How old is elderly? It depends, of course.  Most 70-somethings who pump iron, run half-marathons, suit-up in Italian-style biking outfits, and surf the California coast do not consider themselves old at all. This guy is 79 and if you ever called him an alter kocker, he would knock your block off. 

Most 20-somethings would retch at the sight of this bag of bones, all wrinkled and juiced, trying to pretend he’s younger than he really is. Why don’t these decrepit, useless, moribund people stop dawdling at lights, tying up traffic, taking up whole lanes at the supermarket with their walkers, and taking forever to board the bus.  They can’t see and can’t hear.  They stumble, bumble and get big ugly purple bruises. What use are they?

Worst of all, they simply won’t get out of the way.  Politicians simply hang on for dear life as though it were their right to rule the world for ever.

Sylvester Stallone, Arnold Schwarzenegger are still doing action movies.  Old Hollywood guys think it is cool to hook up and show the world how hunch, totter, and wobble are still cool.  They are not cool.  They are stupid, ugly-looking, and not funny at all.

Add to all this is the fact that the elderly are sucking up federal monies like they were going out of style.  They are the beneficiaries of almost half of all federal dollars.

Young people are up in arms as well they should be.  It may be OK to smile at grandma when she makes no sense whatsoever, but another thing to have her and her old cronies rob the treasury blind.

It gets worse.  Old people make and accumulate money more than young people.  As Robert J. Samuelson reports in the Washington Post (11.5.13):

The numbers are instructive. From 2007, the year before the financial crisis, to 2010, median income for the families under 40 dropped 12.4 percent to $39,644. For the middle-aged from 40 to 61, the comparable decline was 11.9 percent to $56,924. Meanwhile, those aged 62 to 69 gained 12.3 percent to $50,825. For Americans 70-plus, the increase was 15.6 percent to $31,512.

Old people don’t take the criticism lightly. They claim that they have worked hard for their money, been judicious in their savings, and have been part of generations which have made and kept America great.  They deserve every penny they get.

I was at a lunch recently with some older, liberal friends who ‘celebrated diversity’.  It was wonderful to live in a part of Washington which was comprised of white and black, Latino and Asian, gay and straight; and most importantly, old and young, one friend said.  Older Americans contribute mightily to the community. “We are passionate about ideas, books, and art.  We have travelled, eaten in the best restaurants, and seen culture up close and personal.  We have a lot to pass on to the young”. 
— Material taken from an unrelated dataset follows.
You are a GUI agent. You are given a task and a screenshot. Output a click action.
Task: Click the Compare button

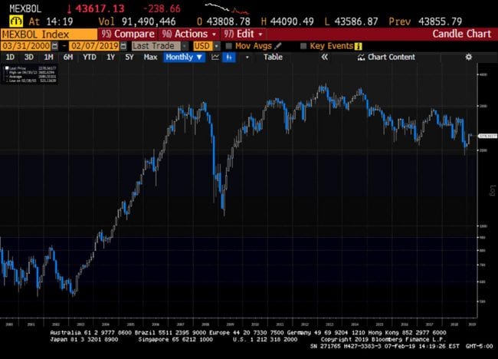point(128,34)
Most 20-somethings, on the other hand, think old people have absolutely nothing worthwhile to pass on at all.  All they do is bang on about The Sixties and smoking dope .  Big Fucking Deal.  They are responsible for Iraq, Afghanistan, and Vietnam.  They are capitalist pigs who bleed poor people. Their ‘good old days’ aren’t worth a shit.

The problem is that old people today are going to live even longer.  A man aged 65 today is likely to a whopping twenty years more; and he will continue to drain the public coffers until he topples over.

The one bright side of all this is that with a little jiggering young people can help to reverse the flow from young to old.  The US Bureau of Labor Statistics shows that while only 16 percent of Americans 65 and older work today, 27 percent worked in 1950. Increased federal benefits have been one reason why fewer older Americans are working. They are coddled  But they could, can, and should work. In fact the same guy pictured above pumping iron more than likely has a well-paying job as an accountant, and has no intention of quitting.  Raising the retirement age a few years to say, 68, makes ultimate sense.  Many older Americans do not need government largesse, especially not for the twenty years or more that they are going to live.

The AARP is perhaps the most powerful lobby group in the country.  It has a membership of 400,000,000 and is worth billions.  Thanks largely to AARP, discussions about Social Security and Medicare are off the table and will unlikely get on it for many years to come.  Many older people who know they are getting a free ride at the expense of the young, find it hard to get off the royal barge.  The checks keep rolling in, and whether or not they represent a big chunk of their retirement income or a drop in the bucket, they love them.

As someone of ‘a certain age’, I want all of us older Americans to move over, free up the traffic lanes for speedier, quicker thinkers with more energy, ambition, and ideas.  We have had our day, done our duty, and contributed one way or another.  If we are thinking clearly, we reject the old saw circulating in retirement communities (‘You’re only as old as you feel’) and look at the numbers. If we are 70, regardless of how good we feel, we still have very few years left; and, like it or not, we will soon fall apart and disappear.

Retirement is fine and dandy. Temporary good health and physical conditioning, a brain that still works, and a big government check in the mail every month, takes the sting out of the equation 85-75=10.